Dark Castle flicks are a guilty pleasure to begin with. Gleefully touting their R ratings like a badge of courage, House of Wax plays to the slasher genre by not only featuring an underwear-clad Paris Hitlon being stalked and chased with a traditional bladed weapon (before doing her in with something improvisational), but the story doesn’t look down upon its target audience with obvious foolishness. If there’s a clue to be found, someone finds it; if something’s left behind, it’s there when others happen upon it. House both treats and terrorizes while legitimizing itself next to other slasher classics.
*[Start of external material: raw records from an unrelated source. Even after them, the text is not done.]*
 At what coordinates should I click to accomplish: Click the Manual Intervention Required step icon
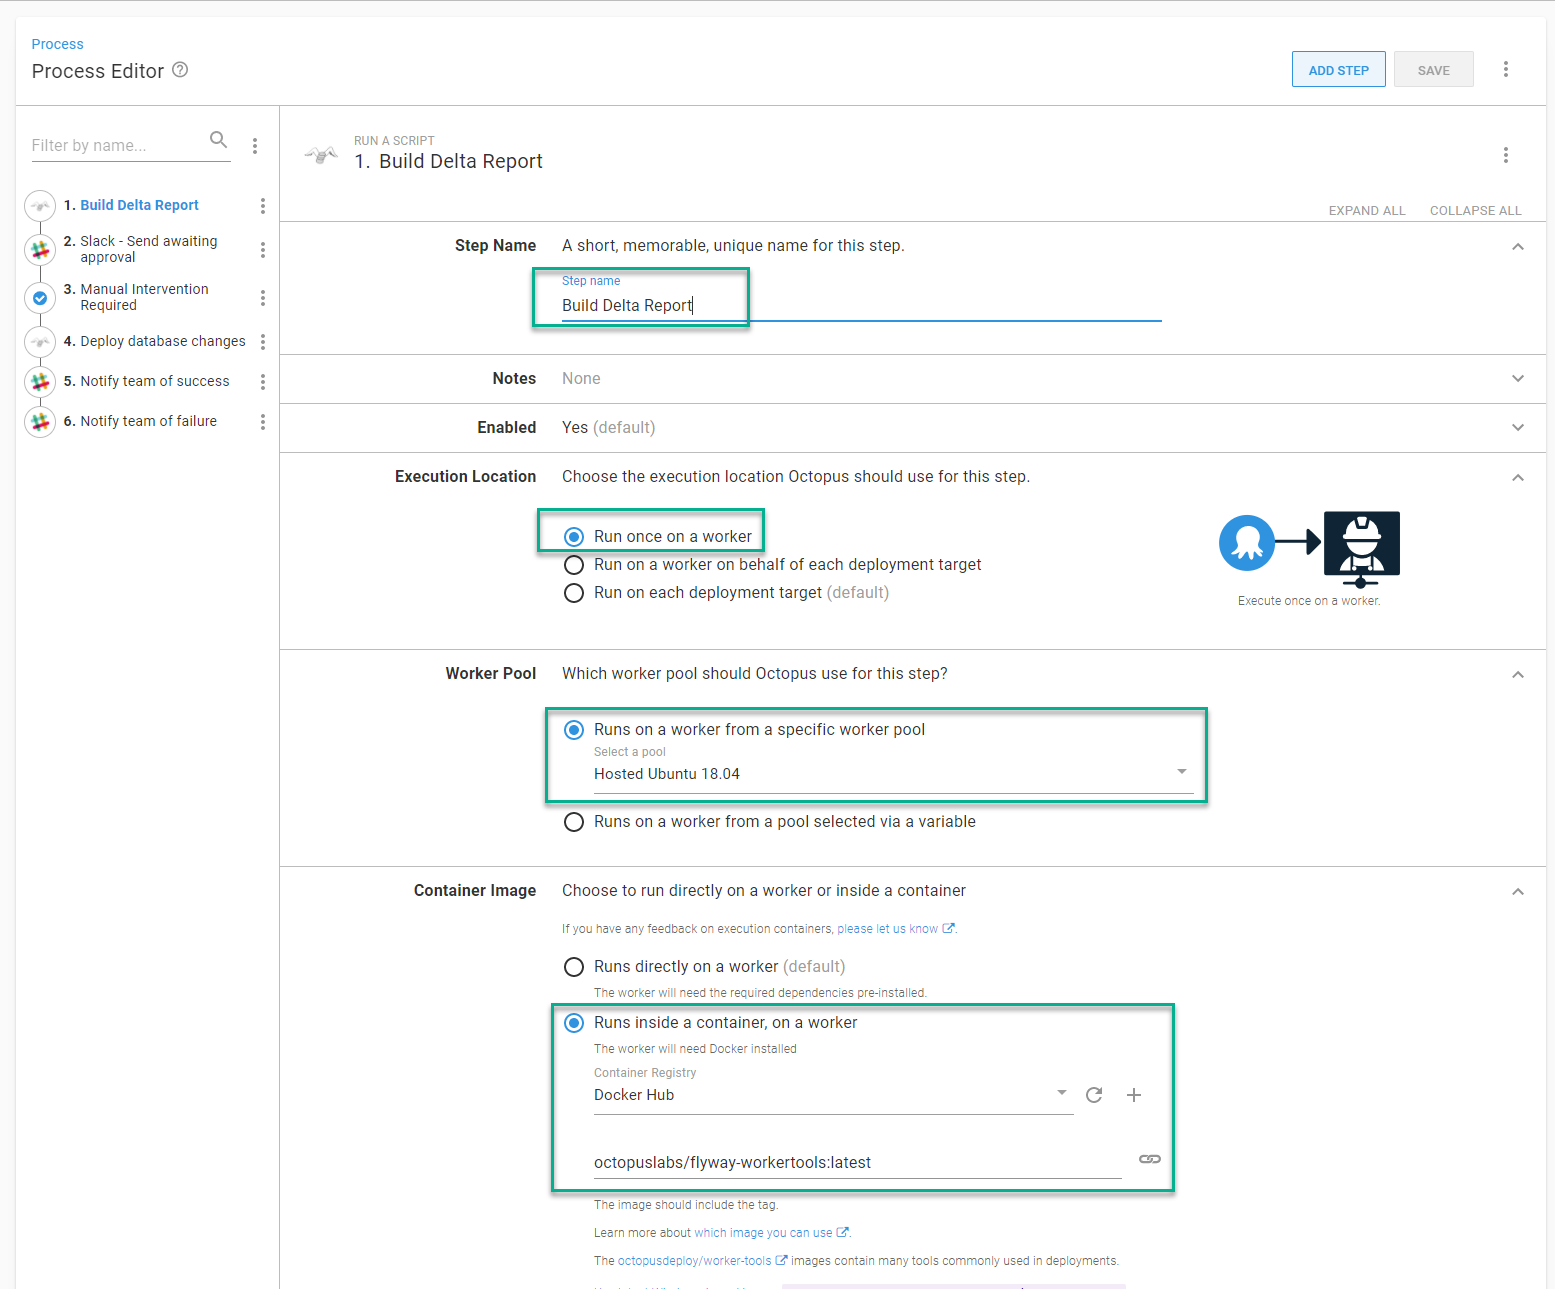(40, 297)
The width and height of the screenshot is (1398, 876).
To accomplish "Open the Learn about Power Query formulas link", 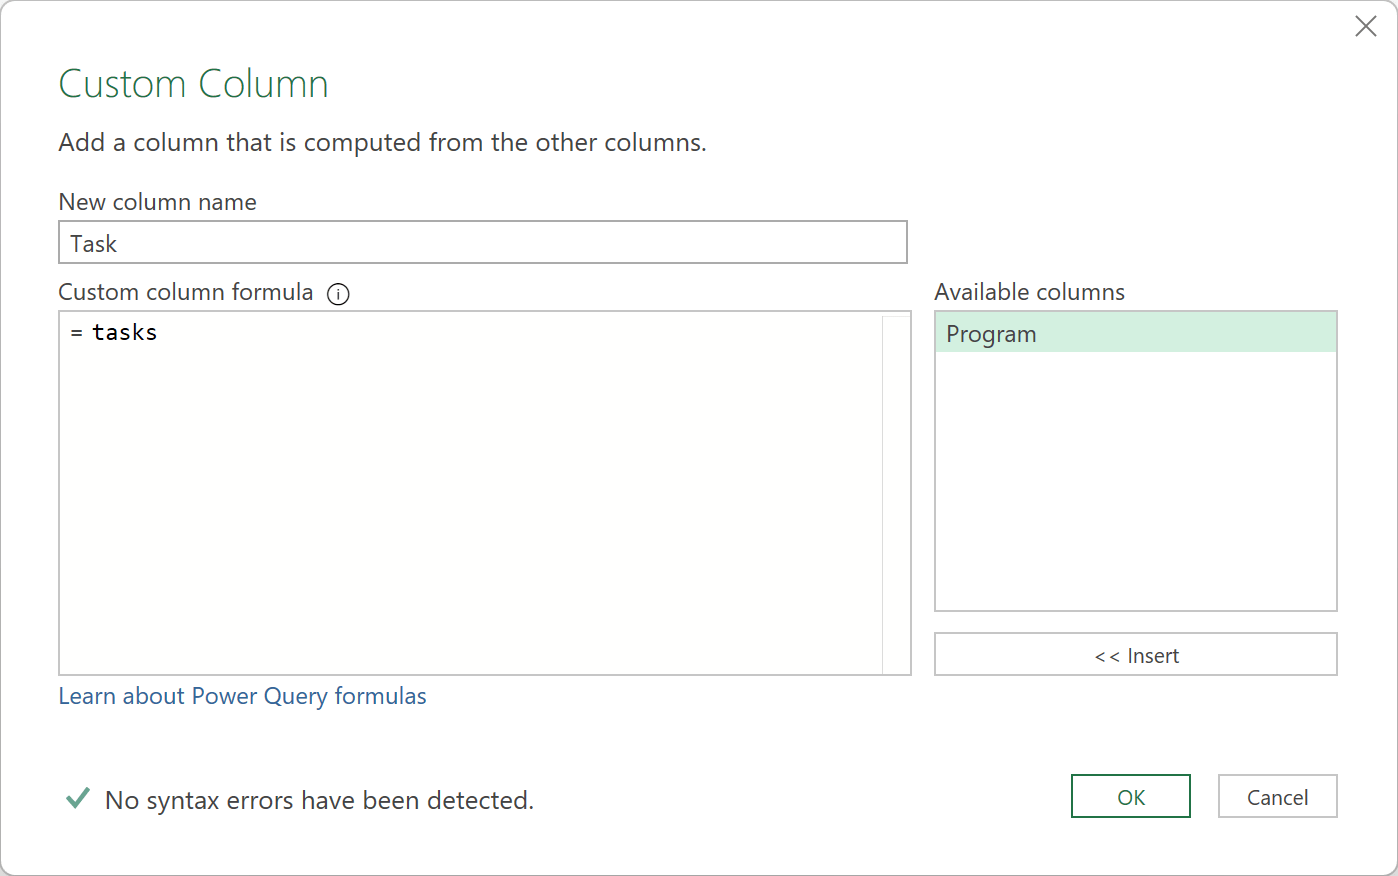I will point(242,695).
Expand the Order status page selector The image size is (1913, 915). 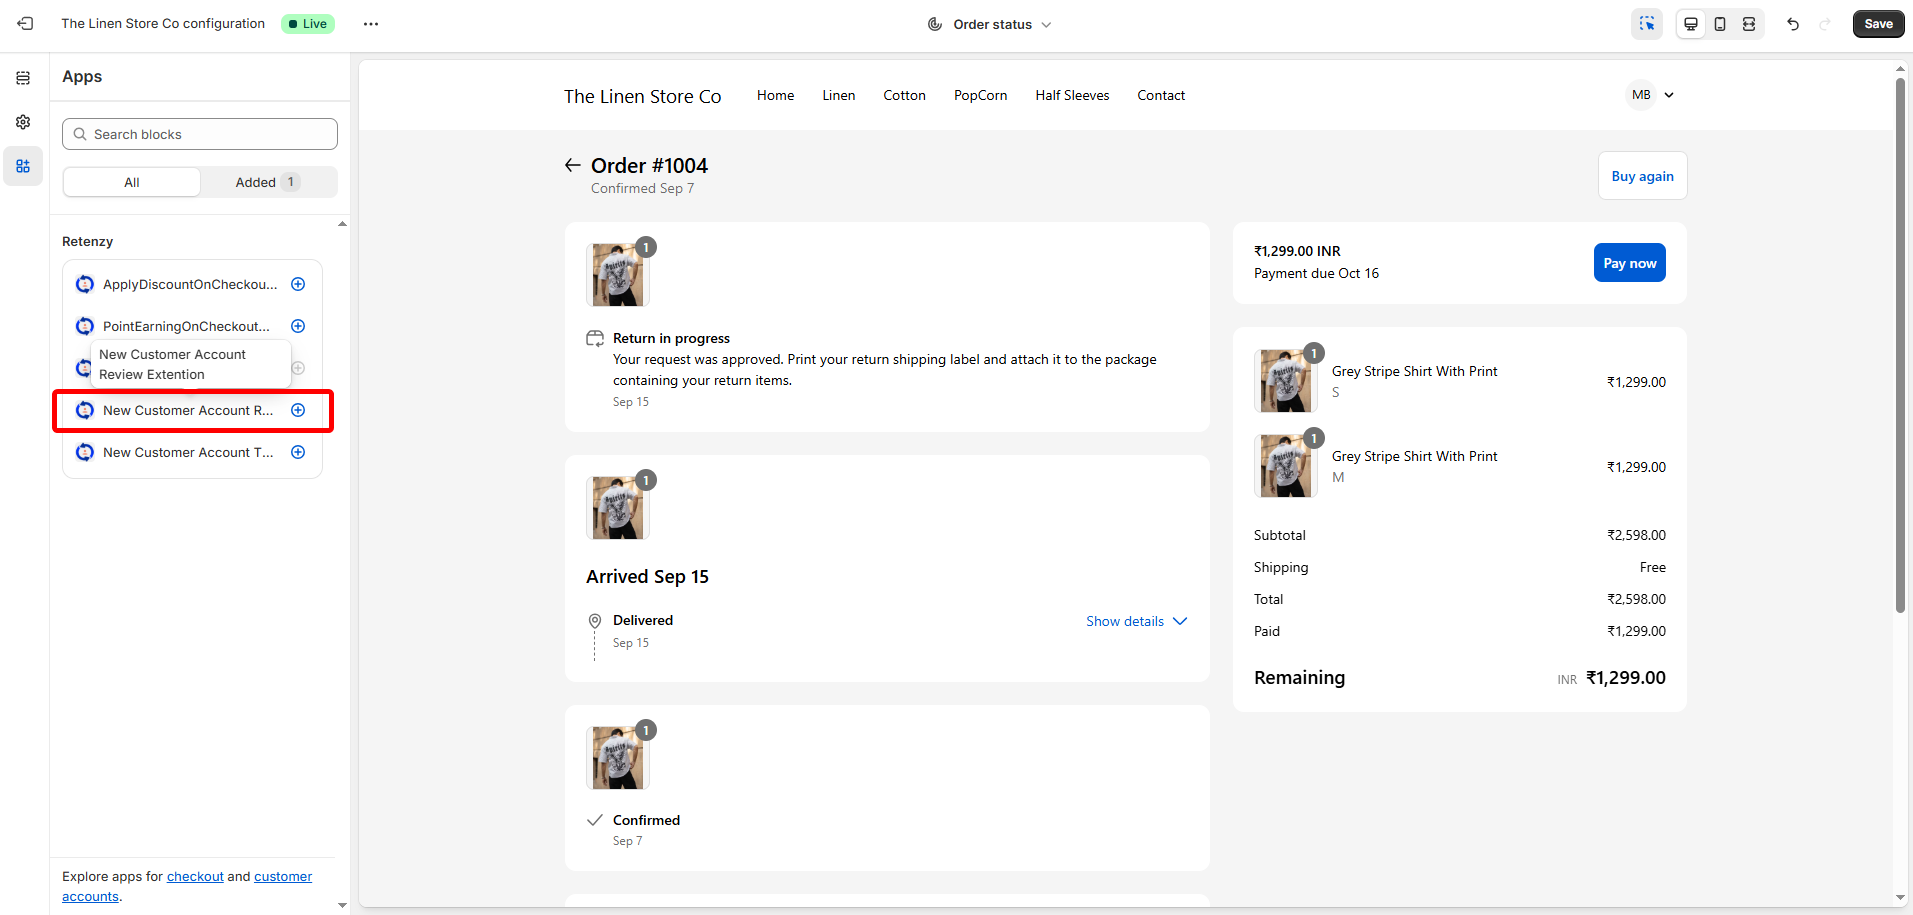(990, 24)
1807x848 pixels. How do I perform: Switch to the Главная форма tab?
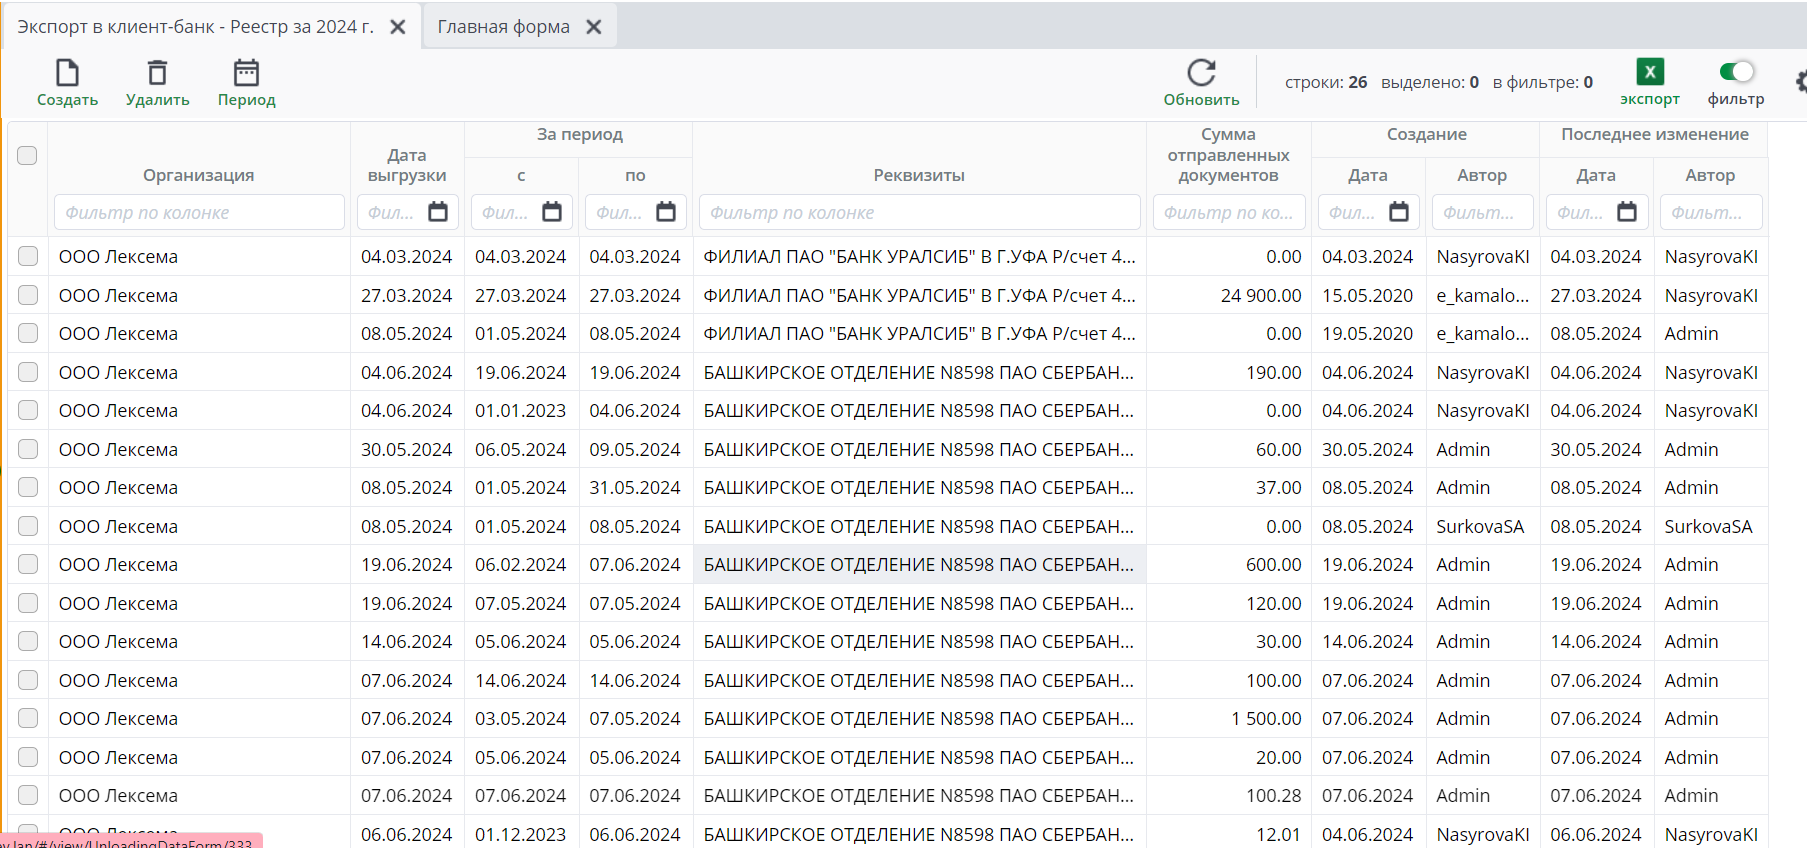point(503,27)
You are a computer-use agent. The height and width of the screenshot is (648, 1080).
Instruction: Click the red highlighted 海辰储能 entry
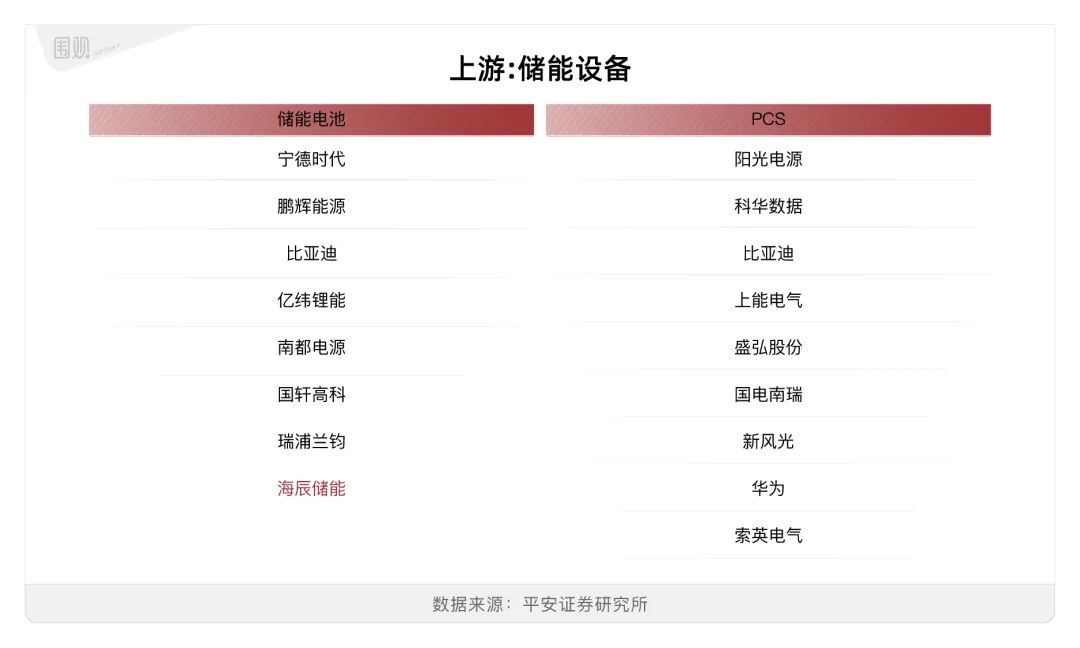[311, 488]
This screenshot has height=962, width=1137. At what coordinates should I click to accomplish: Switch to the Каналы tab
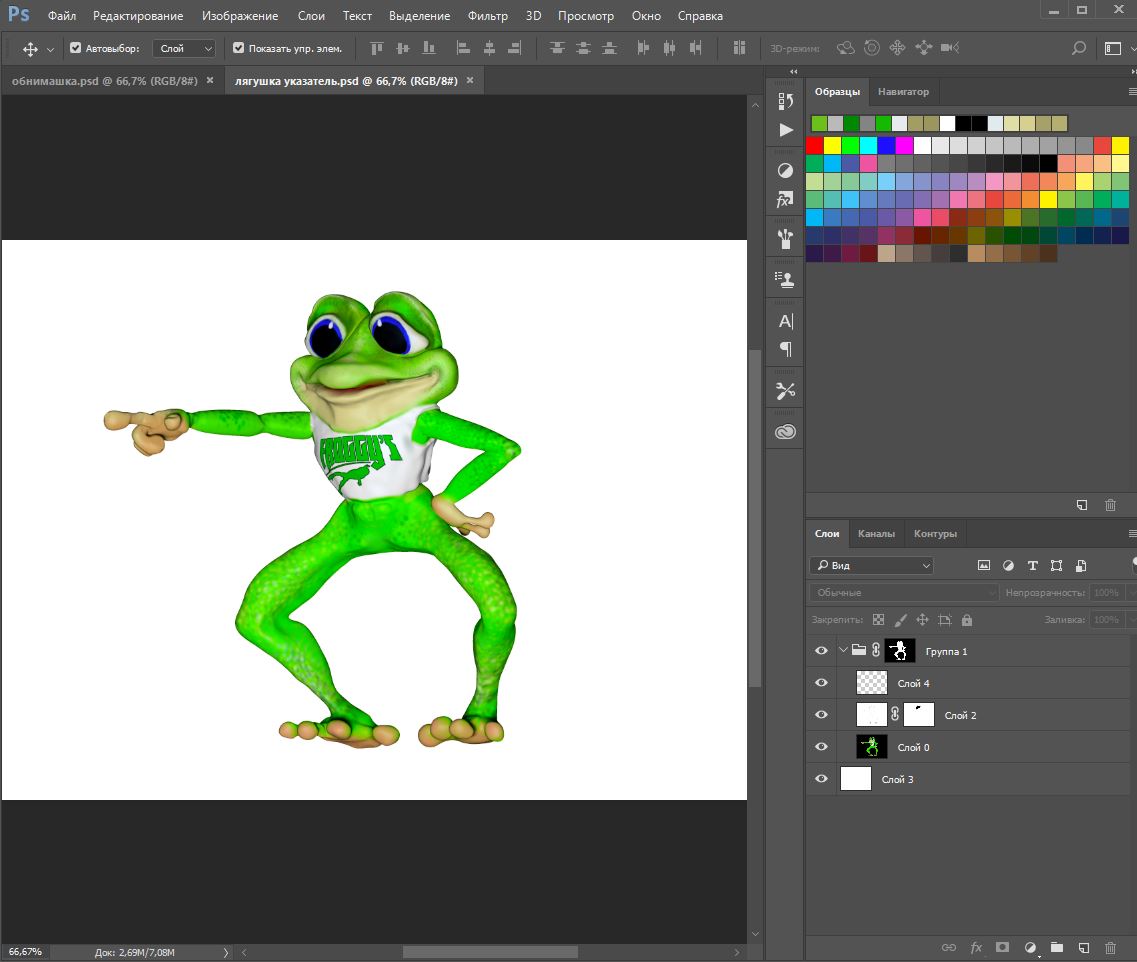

With Paris getting all the attention, it’s up to Elisha Cuthbert to play the demure (yet obviously hot) girl who’ll likely survive if she can just keep her wits about her and look for every opportunity to escape. While no one is surprised to see Ms. Hilton go down (um, killed off), Elisha adds her considerable acting talents to keep audiences guessing if she’ll make it or not. Chad Michael Murray seems to be playing Justin Timberlake channeling Anaking Skywalker; when you need someone to do some killing back, the delinquents always have a leg up (or a crossbow, a bowie knife, whatever’s handy). Brian Van Holt does double duty as his own demented twin and displays enough invulnerability to get a crack at everyone.
If you look too hard through the cracks, House of Wax starts to look like a house of cards. Fortunately, keen marketing and a knowledge of what makes a slasher film work should draw in and satisfy audiences. If seeing beautiful people being knocked off and dipped in wax by insane individuals isn’t enough to draw you in, this movie probably wasn’t for you to begin with. For everyone else, here’s another guilty pleasure to add to your growing Dark Castle collection.
(a three skull recommendation out of four)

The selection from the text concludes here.